#### PROVIDED RECORDS ####
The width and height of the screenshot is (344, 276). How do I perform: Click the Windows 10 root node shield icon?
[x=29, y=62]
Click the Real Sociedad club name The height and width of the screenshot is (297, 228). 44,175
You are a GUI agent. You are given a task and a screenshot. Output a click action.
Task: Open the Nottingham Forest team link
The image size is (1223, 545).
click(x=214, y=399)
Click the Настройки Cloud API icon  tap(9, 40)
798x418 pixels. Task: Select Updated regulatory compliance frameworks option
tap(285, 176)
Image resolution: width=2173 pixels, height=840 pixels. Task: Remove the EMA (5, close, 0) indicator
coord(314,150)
####
WHAT THIS TASK INVOLVES:
For the entries above, transcribe precisely the lines from the one with "Image resolution: width=2173" through the end, including both.

ANSWER TO THIS TASK:
Image resolution: width=2173 pixels, height=840 pixels. Task: Remove the EMA (5, close, 0) indicator
coord(314,150)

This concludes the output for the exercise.